Information provided —
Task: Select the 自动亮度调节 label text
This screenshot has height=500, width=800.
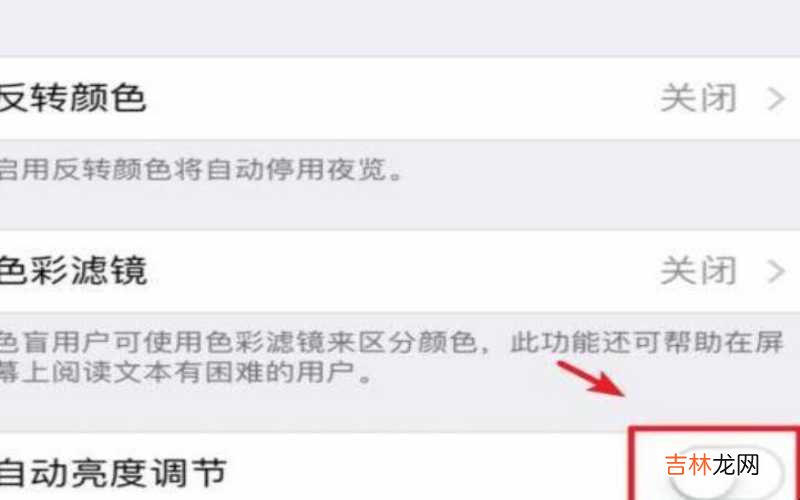Action: [113, 472]
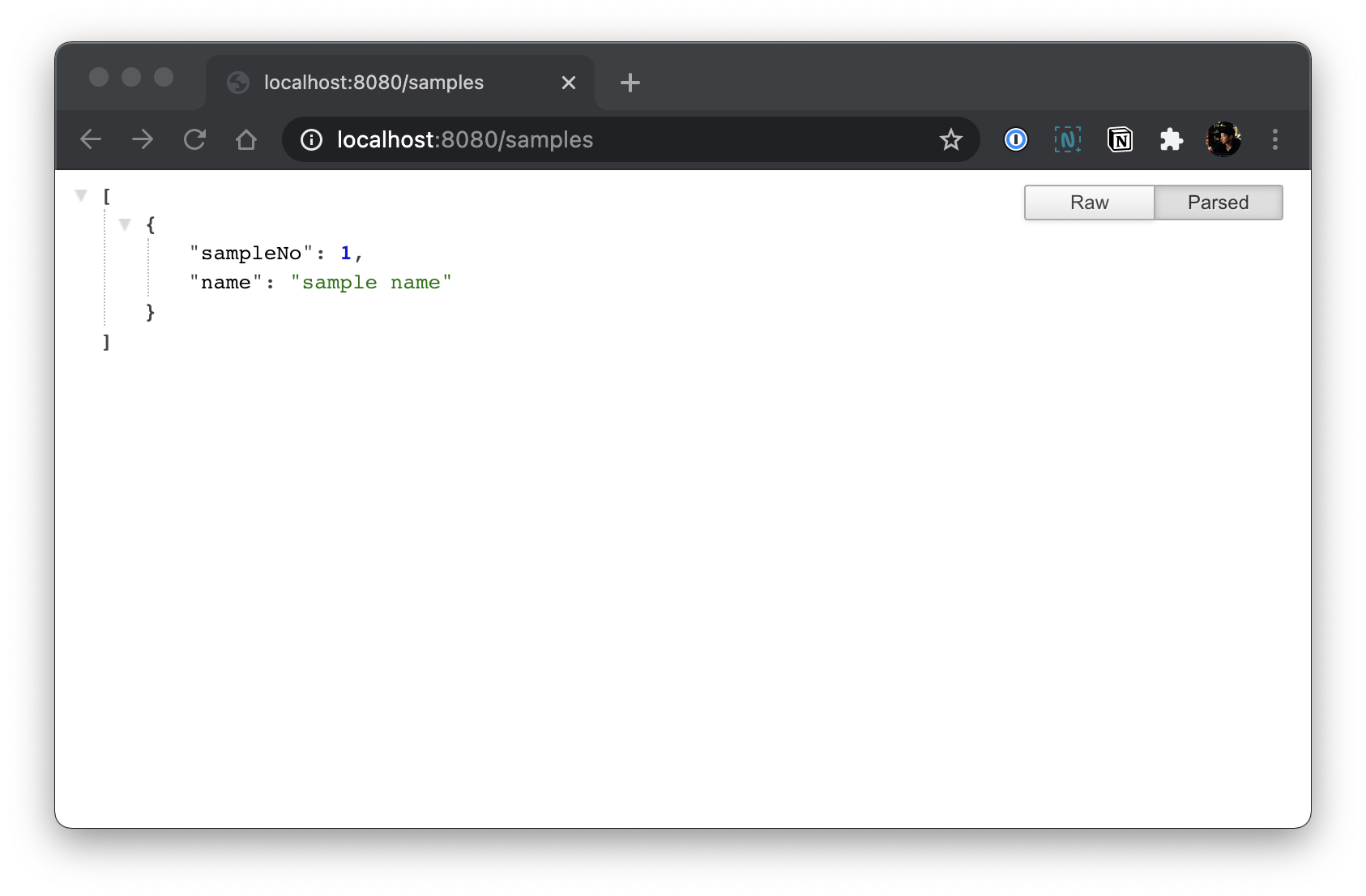This screenshot has height=896, width=1366.
Task: Go to the home page
Action: (x=246, y=140)
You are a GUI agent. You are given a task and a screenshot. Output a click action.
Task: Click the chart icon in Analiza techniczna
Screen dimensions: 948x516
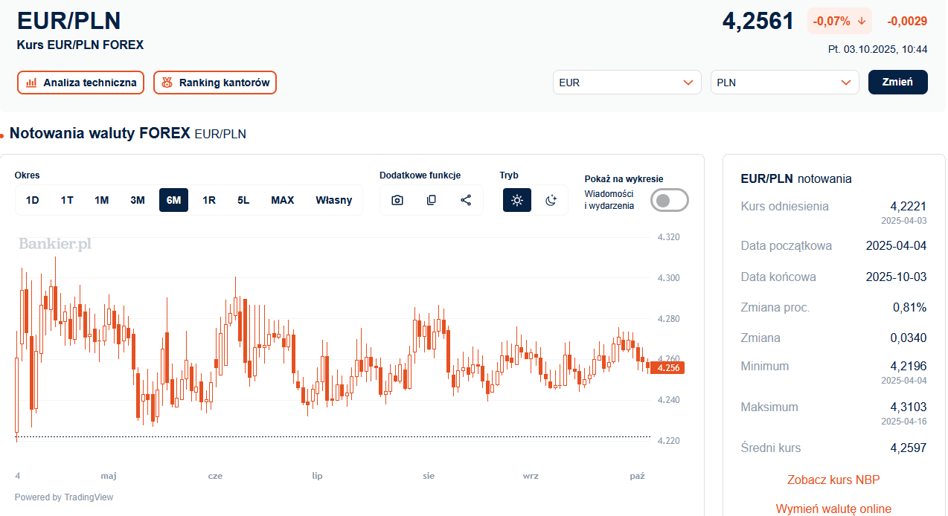pos(31,83)
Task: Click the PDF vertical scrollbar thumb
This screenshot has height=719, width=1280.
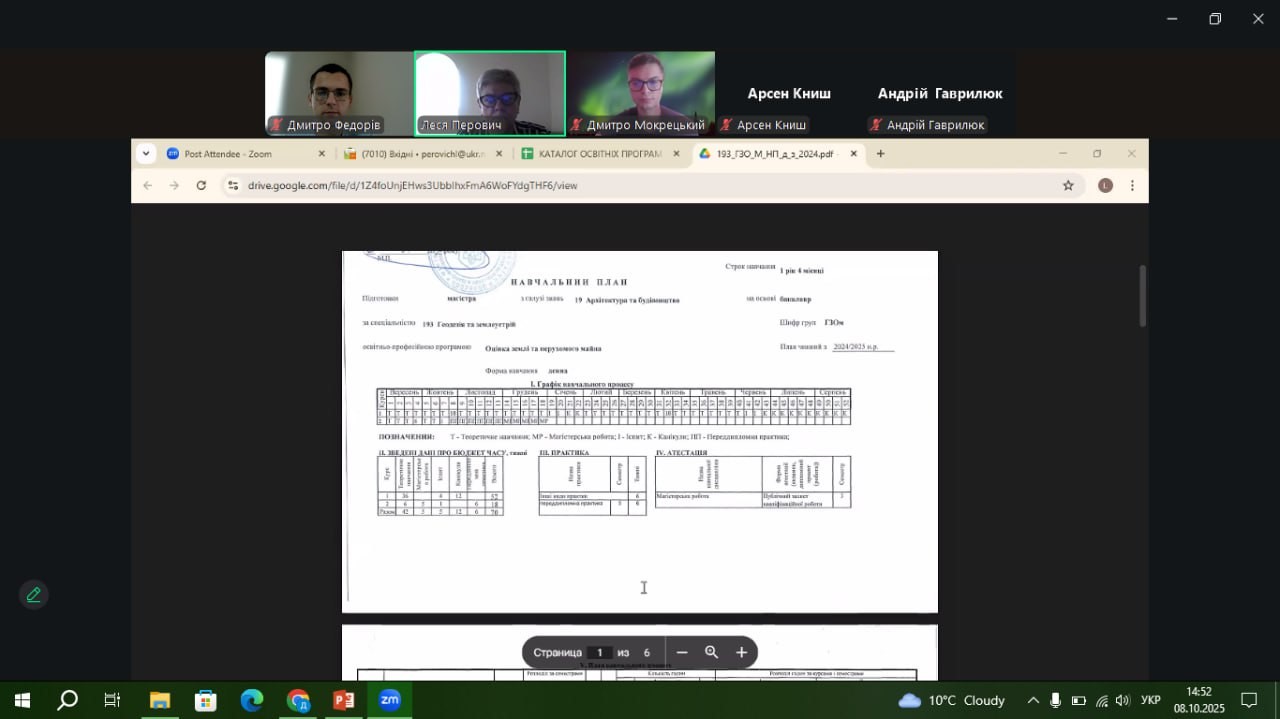Action: pos(1143,295)
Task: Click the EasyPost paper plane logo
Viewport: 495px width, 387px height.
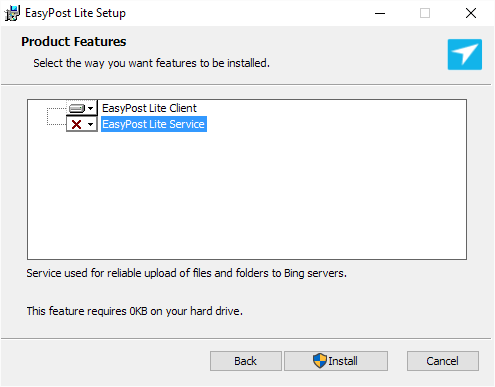Action: tap(465, 54)
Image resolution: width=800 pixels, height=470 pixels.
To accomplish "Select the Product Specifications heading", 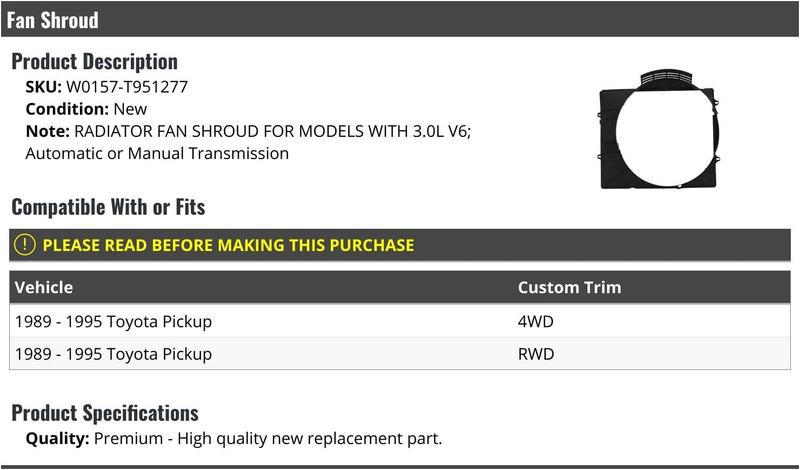I will pyautogui.click(x=105, y=413).
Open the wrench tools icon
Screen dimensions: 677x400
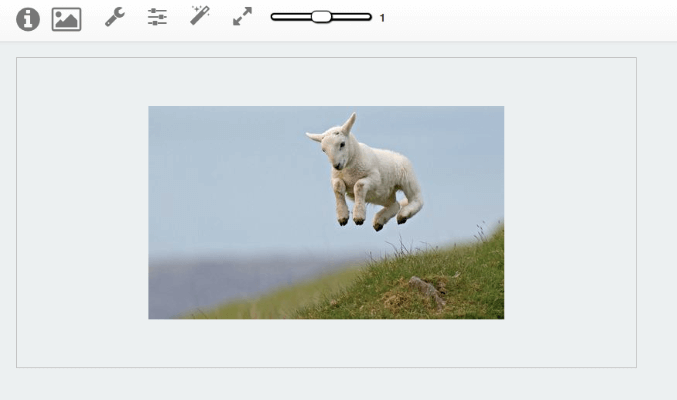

Directions for this task — Copy out exactly the material that runs from the line with "This screenshot has height=719, width=1280." to the line with "Image resolution: width=800", ends included, and leave the pictures behind.

Reply —
This screenshot has height=719, width=1280.
Action: pos(1143,295)
Task: Click the EasyPost paper plane logo
Viewport: 495px width, 387px height.
Action: tap(465, 54)
Image resolution: width=800 pixels, height=470 pixels.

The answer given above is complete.